Es ist vor allem dem Publizisten und Pädagogen Roland Kaufhold zu
verdanken, dass wir uns heute nicht nur an Ernst Federn erinnern
können, sondern seine Arbeiten über die Psychologie des Terrors
lesen und auf ihre Aktualität überprüfen können (1). Das
vorliegende Buch ist die erweiterte Neuauflage des schon 1998 im
Psychosozial-Verlag erschienenen Bandes. An Aktualität hat es nicht
verloren. Im Gegenteil. Der Rezensent denkt dabei an den Terror der
islamistischen dschihadistischen Terrororganisation »Islamischer
Staat«, an die gefangenen, gefolterten und getöteten Opfer des
Terrors, den die Al-Shabaab Milizen in Somalia ausüben, an die
traumatisierten Flüchtlinge, die gegenwärtig Schutz und Hilfe in
reichen europäischen Ländern suchen, aber auch an die Gefangenen
auf Guantanamo.
Die Arbeiten von Ernst Federn zur Psychologie des Terrors beziehen
sich fast ausschließlich auf den Terror in den
nationalsozialistischen Konzentrationslagern. (2) Sie zeigen aber
darüber hinaus, und das verweist auf ihre Aktualität, wie
terroristische Systeme und Organisationen funktionieren und wie die
Opfer die psychischen und physischen Torturen erleiden und
bewältigen.
Autoren
Ernst Federn, der Hauptautor des vorliegenden Bandes, wurde am 26.

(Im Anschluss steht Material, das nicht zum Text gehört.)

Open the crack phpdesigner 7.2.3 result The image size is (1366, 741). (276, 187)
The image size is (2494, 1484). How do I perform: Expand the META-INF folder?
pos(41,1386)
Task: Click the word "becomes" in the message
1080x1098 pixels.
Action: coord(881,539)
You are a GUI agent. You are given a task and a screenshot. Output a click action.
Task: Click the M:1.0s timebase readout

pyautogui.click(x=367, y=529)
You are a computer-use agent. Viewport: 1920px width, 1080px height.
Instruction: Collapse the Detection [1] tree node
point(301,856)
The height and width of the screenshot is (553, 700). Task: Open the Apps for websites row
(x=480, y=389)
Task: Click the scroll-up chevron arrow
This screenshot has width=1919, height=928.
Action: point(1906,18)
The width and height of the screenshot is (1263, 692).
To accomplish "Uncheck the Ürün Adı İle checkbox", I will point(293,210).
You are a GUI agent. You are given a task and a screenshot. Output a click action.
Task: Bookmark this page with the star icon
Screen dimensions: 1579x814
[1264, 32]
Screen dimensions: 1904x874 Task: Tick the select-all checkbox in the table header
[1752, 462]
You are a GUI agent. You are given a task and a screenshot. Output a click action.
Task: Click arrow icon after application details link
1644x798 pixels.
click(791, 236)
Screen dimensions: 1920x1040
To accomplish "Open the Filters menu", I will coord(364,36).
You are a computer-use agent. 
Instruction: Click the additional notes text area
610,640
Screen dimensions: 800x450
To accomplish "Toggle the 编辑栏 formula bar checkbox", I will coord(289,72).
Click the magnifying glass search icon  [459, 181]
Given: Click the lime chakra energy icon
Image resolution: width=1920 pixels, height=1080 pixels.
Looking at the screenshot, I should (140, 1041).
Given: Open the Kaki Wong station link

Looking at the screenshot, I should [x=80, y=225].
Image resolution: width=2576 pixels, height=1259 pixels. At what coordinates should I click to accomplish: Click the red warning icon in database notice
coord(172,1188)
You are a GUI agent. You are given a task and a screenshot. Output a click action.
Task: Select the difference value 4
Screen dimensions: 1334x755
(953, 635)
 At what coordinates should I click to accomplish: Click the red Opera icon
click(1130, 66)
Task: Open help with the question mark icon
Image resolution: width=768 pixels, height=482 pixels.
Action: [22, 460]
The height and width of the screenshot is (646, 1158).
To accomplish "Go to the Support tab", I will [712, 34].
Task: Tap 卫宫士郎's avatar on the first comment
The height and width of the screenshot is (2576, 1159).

August 1914 in Wien geboren und starb dort am 24. Juni 2007. Als
Mitglied der trotzkistischen Revolutionären Kommunisten Österreichs
arbeitete er in den 1930er Jahren im Untergrund gegen den
Faschismus, wurde 1938 verhaftet und in das Konzentrationslager
Dachau verbracht und später nach Buchenwald. Von der amerikanischen
Armee befreit, emigrierte er 1948 mit seiner Frau in die USA, wo er
bis 1972 als Familienberater, Sozialarbeiter und Psychotherapeut
tätig war. 1972 kehrte er nach Wien zurück und arbeitete bis zu
seinem Tode als Psychotherapeut, setzte sich für die Reformierung
des Strafvollzuges ein und publizierte neben den Arbeiten zum
Verhältnis von Psychoanalyse und Gewalt auch zahlreiche
psychologiehistorische Schriften.
Roland Kaufhold, der Herausgeber des Bandes, wurde 1961 geboren,
studierte Sonderpädagogik in Köln, promovierte 2000 über Pioniere
der Psychoanalytischen Pädagogik an der Universität Hamburg und ist
als Sonderschullehrer tätig. Zu seinen zahlreichen Publikationen
gehören – vor allem – die Arbeiten über Ernst Federn, aber auch
über Bruno Bettelheim und Schriften zur jüdischen Identität in
Deutschland nach dem Holocaust.
Maritha Barthel-Rösing, geb. 1952, ist Diplompädagogin und
Gruppenanalytikerin in Bremen.
Bernhard Kuschey, geb. 1955, studierte Geschichte und
Leibeserziehung an der Universität Wien und arbeitet dort als
Lehrer an einem Realgymnasium.
Wilhelm Rösing, Dr. phil. nat., wurde 1947 in Berlin geboren und
arbeitet als Dokumentarfilmer, Autor und Regisseur. Unter anderem
produzierte er eine Filmtriologie über jüdische Exilanten.
Aufbau und Inhalte
Das Buch beginnt mit zwei Vorworten; eines ist von Roland Kaufhold,
das andere von Ernst Federn. Roland Kaufhold schildert in seinem
Vorwort zur Neuauflage eindrucksvoll den Lebensweg des
Protagonisten. »Ernst Federn«, so Kaufhold, »wurde zur
Projektionsfläche, zum Phantasma innerhalb unterschiedlichster
Berufsgruppen und politischer Kreise. Er, der im
Konzentrationslager Buchenwald sieben Jahre nicht nur von den
Nationalsozialisten, sondern als Trotzkist auch von der
›stalinistischen‹ Häftlingsselbstverwaltung existentiell bedroht
wurde, war der einzige deutschsprechende Trotzkist Buchenwalds, der
die zweifache Bedrohung mit äußerstem Glück überlebt hat« (S. 15).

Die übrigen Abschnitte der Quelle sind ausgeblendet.